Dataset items
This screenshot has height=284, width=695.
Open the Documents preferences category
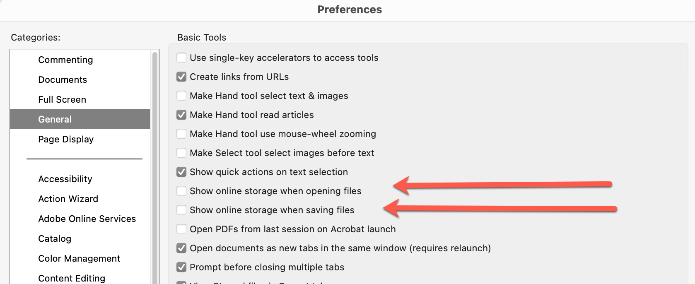coord(63,79)
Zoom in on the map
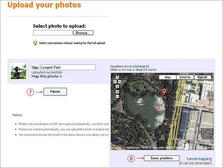Image resolution: width=223 pixels, height=168 pixels. tap(117, 91)
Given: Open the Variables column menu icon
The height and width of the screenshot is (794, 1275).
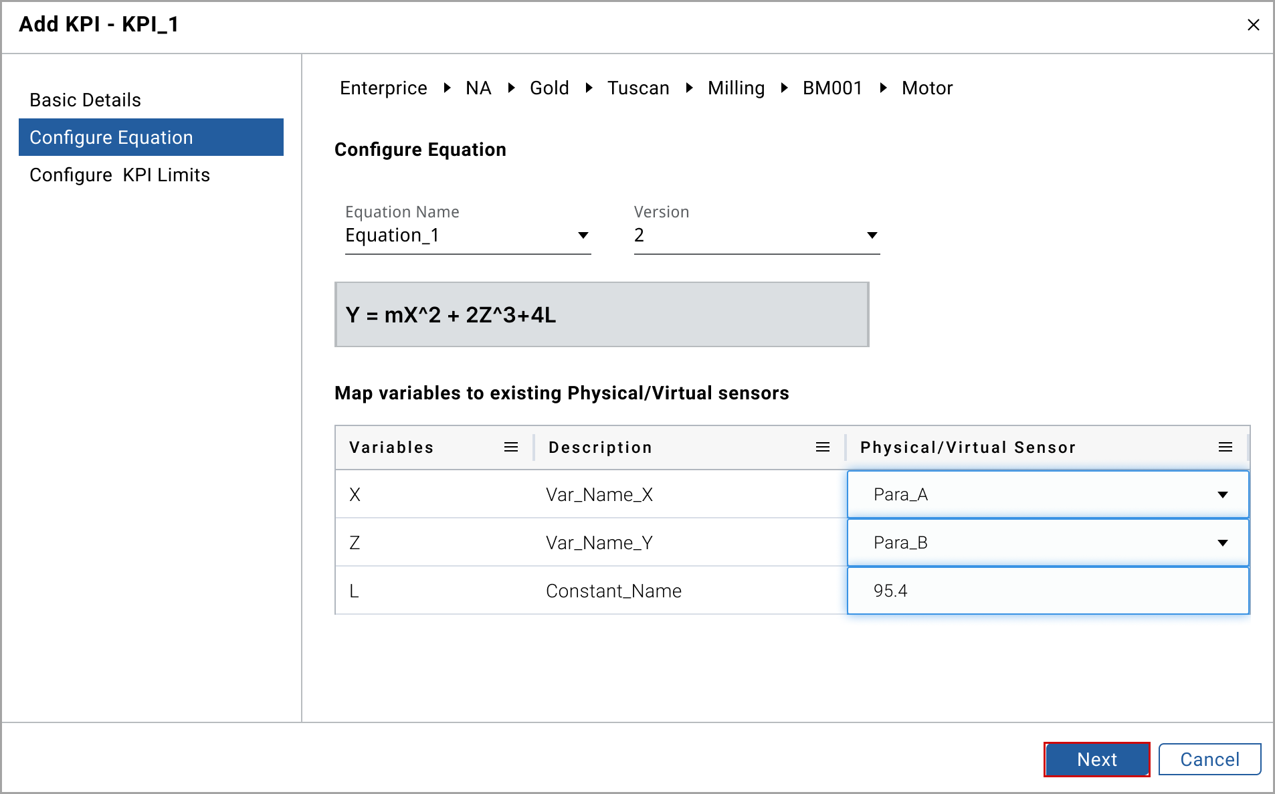Looking at the screenshot, I should [511, 448].

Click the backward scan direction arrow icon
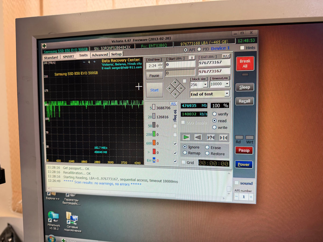[198, 138]
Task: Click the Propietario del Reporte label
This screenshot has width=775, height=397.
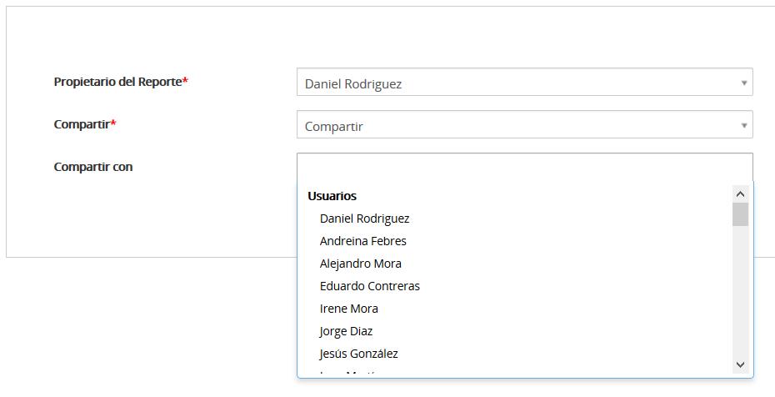Action: [118, 82]
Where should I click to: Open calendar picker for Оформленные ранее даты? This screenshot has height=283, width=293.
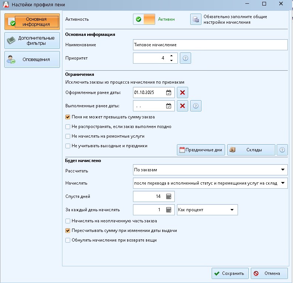169,92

### [Exercise instructions]
Pictures are to be dropped, and the remaining data set down exactly.

### [Reply to the task]
This screenshot has height=284, width=695.
Open the Documents preferences category
coord(63,79)
Zoom in on the map
Image resolution: width=223 pixels, height=168 pixels. tap(117, 91)
Given: Open the Variables column menu icon
The height and width of the screenshot is (794, 1275).
Looking at the screenshot, I should [511, 448].

Click the backward scan direction arrow icon
[198, 138]
Task: Click the Propietario del Reporte label
This screenshot has width=775, height=397.
Action: [118, 82]
Where should I click to: Open calendar picker for Оформленные ранее даты? This screenshot has height=283, width=293.
169,92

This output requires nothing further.